__What to work on__.
Scan the material for the word "target" and return every matching line.

__Material provided__.
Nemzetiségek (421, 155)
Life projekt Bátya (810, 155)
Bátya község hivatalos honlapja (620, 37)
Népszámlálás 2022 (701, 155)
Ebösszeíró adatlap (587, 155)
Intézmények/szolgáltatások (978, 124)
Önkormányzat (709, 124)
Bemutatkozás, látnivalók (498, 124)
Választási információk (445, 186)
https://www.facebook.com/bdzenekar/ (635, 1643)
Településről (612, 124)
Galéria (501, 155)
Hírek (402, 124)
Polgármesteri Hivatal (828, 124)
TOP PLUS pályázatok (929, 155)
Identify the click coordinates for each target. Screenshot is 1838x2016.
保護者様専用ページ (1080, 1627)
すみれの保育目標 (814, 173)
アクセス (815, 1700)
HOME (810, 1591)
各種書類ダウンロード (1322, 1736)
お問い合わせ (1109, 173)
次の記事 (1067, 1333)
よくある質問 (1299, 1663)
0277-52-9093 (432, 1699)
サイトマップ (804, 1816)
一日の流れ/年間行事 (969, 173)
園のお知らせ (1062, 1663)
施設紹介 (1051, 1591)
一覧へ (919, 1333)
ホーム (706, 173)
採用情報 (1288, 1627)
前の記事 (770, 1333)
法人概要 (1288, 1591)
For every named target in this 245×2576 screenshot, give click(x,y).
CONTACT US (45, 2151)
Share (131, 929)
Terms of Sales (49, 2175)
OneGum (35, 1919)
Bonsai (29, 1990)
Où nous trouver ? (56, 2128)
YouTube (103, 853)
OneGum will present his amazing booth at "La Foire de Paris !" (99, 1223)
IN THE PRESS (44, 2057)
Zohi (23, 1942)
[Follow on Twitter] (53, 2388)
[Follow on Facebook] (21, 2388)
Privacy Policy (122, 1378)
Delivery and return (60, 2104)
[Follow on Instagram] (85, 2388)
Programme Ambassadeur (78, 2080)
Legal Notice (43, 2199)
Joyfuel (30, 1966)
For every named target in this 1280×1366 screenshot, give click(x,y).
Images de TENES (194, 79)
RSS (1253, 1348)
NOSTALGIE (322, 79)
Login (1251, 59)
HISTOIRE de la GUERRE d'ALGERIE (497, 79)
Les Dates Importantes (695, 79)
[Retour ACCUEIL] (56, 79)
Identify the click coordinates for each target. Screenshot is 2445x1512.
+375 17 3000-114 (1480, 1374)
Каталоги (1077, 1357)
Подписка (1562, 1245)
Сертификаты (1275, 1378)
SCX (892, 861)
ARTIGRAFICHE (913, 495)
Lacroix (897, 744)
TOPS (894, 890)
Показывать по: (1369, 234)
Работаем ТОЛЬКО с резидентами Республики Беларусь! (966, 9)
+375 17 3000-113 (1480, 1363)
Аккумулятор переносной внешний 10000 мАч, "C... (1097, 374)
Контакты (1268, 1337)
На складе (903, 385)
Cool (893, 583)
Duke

__Written solution__.
Identify the click coordinates for each target. Screenshot is 1838x2016.
For every named target in this 245×2576 screenshot, give click(x,y).
For every named target in this 1280×1366 screenshot, give click(x,y).
Identify the click coordinates for each target. Screenshot is 2445x1512.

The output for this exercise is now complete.